Nas décadas de 1960 e parte de 1970, a publicação era bissemanal, tendo inclusive tido sido, nesta última fase, o único bissemanário a ser publicado no distrito. Mas a maior causa em que a Gazeta se envolveu foi a da luta contra a instalação de uma central nuclear em Ferrel, apoiando a população na resistência a essa ideia.
Em Dezembro de 1975 as suas páginas já alertavam para os perigos destas centrais. Nos anos seguintes as referências ao assunto foram uma constante.
O assunto era de tal modo importante que o jornal organizou, inclusivamente, em março de 1977, um debate na Casa da Cultura sobre a Central Nuclear de Ferrel, e nas suas páginas apelava à união contra a ameaça nuclear. Na Gazeta publicou-se um dossier sobre centrais nucleares e o jornal esteve envolvido na organização do Festival Pela Vida e Contra a Nuclear, que viria a decorrer em janeiro de 1978 e que juntou alguns milhares de pessoas nas Caldas e em Ferrel.


OS ENCONTROS INTERNACIONAIS DE ARTE
Ainda em agosto de 1977, Gazeta das Caldas envolveu-se ativamente nos IV Encontros Internacionais de Arte, fazendo uma ampla cobertura do evento que foi um marco cultural na cidade.
Caldas preparava-se para comemorar os seus 50 anos, quando uma centena de artistas, nacionais e estrangeiros, se reuniram para a realização dos IV Encontros Internacionais de Arte, por toda a cidade. Algumas das manifestações, mais de vanguarda, chocaram a população local, que ainda vivia os alvores da democracia. Gazeta das Caldas, num momento em que se debatia com problemas de falta de papel e em que as tecnologias ainda não permitiam revelações de fotografias instantâneas ou mesmo a publicação de muitas imagens, apresenta um suplemento de arte, inteiramente dedicado a este evento. Foi coordenado por Egídio Álvaro, que agradecia à Gazeta a possibilidade de “apresentar à população caldense um panorama daquilo que durante doze dias vai acontecer das propostas nacionais e internacionais que modificarão radicalmente o panorama artístico português”.
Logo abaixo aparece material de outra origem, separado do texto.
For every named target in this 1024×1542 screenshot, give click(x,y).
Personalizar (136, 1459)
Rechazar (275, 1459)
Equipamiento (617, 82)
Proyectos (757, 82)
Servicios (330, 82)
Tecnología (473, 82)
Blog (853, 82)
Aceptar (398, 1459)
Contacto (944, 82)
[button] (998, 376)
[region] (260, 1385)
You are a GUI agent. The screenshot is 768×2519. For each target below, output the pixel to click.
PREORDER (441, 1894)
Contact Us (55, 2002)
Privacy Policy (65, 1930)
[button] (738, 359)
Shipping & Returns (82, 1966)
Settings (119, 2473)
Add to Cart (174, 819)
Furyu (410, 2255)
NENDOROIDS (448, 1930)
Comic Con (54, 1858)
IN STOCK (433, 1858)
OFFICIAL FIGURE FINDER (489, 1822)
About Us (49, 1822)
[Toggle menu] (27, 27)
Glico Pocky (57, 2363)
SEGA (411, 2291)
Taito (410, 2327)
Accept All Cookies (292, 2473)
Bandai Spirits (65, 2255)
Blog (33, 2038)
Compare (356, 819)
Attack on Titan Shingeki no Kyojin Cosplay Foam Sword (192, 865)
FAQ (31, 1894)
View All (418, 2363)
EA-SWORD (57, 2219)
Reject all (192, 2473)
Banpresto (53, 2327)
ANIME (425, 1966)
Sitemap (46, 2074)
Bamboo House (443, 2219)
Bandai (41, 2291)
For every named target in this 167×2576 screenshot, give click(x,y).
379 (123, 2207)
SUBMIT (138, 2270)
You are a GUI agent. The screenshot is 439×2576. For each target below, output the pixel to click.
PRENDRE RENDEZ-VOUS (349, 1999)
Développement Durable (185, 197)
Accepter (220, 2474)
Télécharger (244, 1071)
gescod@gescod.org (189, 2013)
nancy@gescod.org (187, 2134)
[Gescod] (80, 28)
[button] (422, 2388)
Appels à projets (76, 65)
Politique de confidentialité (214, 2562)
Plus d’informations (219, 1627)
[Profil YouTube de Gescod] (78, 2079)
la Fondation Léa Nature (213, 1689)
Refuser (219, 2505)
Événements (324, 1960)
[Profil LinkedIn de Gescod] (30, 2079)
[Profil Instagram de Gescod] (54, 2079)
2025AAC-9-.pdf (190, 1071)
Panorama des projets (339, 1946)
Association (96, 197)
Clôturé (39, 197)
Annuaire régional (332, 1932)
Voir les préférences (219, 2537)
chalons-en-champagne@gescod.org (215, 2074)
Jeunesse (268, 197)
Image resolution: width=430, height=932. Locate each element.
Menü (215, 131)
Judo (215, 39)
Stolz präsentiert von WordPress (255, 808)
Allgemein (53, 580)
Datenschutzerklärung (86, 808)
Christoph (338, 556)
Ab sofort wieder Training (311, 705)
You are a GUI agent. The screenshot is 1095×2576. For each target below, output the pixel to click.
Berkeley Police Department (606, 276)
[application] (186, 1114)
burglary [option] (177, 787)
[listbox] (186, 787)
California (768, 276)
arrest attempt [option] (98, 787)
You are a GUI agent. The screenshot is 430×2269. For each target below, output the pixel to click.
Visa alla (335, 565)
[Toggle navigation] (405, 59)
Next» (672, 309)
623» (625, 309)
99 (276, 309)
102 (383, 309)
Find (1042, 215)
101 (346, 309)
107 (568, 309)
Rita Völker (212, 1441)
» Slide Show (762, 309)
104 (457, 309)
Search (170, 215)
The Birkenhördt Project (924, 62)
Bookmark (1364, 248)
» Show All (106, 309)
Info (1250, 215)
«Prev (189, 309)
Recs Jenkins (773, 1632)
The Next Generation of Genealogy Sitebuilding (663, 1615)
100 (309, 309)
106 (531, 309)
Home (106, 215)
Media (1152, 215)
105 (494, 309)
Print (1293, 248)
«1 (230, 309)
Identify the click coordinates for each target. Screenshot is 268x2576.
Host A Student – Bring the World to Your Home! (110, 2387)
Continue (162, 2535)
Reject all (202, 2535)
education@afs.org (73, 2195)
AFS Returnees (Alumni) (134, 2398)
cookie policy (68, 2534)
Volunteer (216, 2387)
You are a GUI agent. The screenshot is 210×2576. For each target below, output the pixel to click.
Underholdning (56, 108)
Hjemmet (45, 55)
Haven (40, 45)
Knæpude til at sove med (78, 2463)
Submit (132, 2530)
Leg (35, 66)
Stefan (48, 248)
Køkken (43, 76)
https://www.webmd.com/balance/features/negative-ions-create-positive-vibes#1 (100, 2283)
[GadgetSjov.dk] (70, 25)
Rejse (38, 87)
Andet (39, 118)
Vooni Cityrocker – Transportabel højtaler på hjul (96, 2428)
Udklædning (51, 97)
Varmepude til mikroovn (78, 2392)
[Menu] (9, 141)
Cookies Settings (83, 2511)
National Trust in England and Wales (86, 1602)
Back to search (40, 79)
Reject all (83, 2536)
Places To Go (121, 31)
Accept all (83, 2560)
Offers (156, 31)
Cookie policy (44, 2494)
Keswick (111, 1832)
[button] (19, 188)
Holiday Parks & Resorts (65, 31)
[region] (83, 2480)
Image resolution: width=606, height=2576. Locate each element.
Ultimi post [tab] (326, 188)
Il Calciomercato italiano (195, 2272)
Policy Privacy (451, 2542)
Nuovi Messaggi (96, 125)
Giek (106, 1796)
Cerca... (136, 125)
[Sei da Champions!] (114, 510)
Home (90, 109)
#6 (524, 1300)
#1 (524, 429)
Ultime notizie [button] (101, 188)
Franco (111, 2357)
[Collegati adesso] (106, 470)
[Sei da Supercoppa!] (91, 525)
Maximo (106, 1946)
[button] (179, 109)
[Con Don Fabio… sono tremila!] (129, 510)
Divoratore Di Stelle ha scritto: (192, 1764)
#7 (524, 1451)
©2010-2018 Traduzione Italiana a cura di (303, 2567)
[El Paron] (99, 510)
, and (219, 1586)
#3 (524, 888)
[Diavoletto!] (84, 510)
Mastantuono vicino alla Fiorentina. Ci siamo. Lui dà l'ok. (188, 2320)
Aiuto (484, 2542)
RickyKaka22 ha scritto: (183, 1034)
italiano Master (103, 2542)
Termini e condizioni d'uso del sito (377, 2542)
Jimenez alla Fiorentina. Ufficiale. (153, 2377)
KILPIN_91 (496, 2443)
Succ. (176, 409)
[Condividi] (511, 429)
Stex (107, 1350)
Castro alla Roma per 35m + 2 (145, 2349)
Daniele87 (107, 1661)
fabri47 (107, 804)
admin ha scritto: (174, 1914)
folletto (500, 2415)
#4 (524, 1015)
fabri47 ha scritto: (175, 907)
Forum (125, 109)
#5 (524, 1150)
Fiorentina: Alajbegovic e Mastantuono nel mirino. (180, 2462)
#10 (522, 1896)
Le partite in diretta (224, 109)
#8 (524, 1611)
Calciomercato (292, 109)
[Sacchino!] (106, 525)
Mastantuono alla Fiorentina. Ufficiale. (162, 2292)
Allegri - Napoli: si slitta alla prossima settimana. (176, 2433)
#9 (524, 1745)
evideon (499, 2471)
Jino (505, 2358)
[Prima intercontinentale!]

A maior causa em que a Gazeta das Caldas se terá envolvido diretamente foi a luta contra a instalação de uma central nuclear em Ferrel, apoiando a população na resistência a essa ideia avançada pelo poder central da época
Também por essa altura, começou a ganhar forma a homenagem a Raul Proença, caldense que foi o “primeiro a atacar, num panfleto célebre, a ditadura instalada em 28 de Maio”, refere o jornal da altura. E acrescenta: “se quiserem prestar-lhe a homenagem que merece, deem-lhe o nome a uma biblioteca, a uma escola, a um liceu”.
A atribuição do nome do escritor e jornalista a uma escola viria a acontecer anos mais tarde, já na década de 1980 e quando da comemoração do centenário do seu nascimento.
Outro tema que na Gazeta das Caldas continua a surgir ao longo de todas estas décadas é a defesa das termas caldenses (incluindo o balneário das Águas Santas), e do hospital distrital, por vezes com campanhas “violentas” contra o poder central, mesmo durante o período da ditadura.
Também a defesa da Lagoa de Óbidos e a modernização da Linha do Oeste têm sido bandeiras deste semanário. Os constantes problemas de assoreamento do sistema lagunar e o estado de abandono a que chegou a linha ferroviária que serve o Oeste são recorrentemente tema nas páginas do jornal caldense.